I'm an agnostic theist. I can see myself believing in a higher power but sometimes religion is just ridiculous. On the same token I don't want to spoil it for those who actually enjoy what they do.


----------



## Aha (Mar 6, 2014)




----------



## DeathRipper (Jan 23, 2013)

NT, agnostic, like to say neither atheist nor theist, although I admit it to be completely nonsensical.


----------



## TruthDismantled (Jan 16, 2013)

My parents believe there's a God and come from Catholic families but they are by no means devout. So they never pushed religion on me or spoke to me about it at any point.
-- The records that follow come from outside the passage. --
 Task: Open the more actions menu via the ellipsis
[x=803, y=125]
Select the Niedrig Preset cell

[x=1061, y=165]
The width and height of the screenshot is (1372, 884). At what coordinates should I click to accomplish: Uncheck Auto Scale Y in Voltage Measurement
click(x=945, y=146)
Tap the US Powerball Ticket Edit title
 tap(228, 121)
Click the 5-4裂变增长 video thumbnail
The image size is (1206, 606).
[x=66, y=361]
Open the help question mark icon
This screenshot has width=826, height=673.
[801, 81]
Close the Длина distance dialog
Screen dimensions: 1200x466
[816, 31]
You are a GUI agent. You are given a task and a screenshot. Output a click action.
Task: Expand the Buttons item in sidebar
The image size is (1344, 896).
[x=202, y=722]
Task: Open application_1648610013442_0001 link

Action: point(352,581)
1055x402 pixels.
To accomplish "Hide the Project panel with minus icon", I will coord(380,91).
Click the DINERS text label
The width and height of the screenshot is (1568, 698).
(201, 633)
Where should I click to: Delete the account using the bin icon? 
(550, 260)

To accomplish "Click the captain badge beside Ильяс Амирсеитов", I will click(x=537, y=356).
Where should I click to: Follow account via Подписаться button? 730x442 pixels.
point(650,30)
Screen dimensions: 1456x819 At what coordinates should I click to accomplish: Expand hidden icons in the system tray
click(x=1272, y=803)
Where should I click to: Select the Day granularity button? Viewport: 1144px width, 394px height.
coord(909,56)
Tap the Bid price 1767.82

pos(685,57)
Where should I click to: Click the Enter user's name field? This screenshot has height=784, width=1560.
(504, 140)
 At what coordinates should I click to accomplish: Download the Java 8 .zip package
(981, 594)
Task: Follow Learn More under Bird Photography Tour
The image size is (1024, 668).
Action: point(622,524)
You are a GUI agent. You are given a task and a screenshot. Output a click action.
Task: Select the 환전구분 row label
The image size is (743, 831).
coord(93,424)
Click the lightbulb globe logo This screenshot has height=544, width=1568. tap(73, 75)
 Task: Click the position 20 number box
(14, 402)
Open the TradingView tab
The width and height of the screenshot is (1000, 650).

When I reached about 14 I started to take an interest, going to my local church and the youth group they had. I was really into it, wanting to know more and get closer to God. But then I realized how immersed I was in it all and there was still that lingering thought in my mind that I had too many unanswered questions. Eventually most of my questions boiled down to it being a question of faith, and that really wasn't enough for me. I couldn't be comfortable with having to put blind faith in something. I couldn't help seeing it as a tool used by those who were more powerful during those times as a method of control. It also seems too bizarre to me, too far away from what is tangible in this world to be true that there is an all-powerful God.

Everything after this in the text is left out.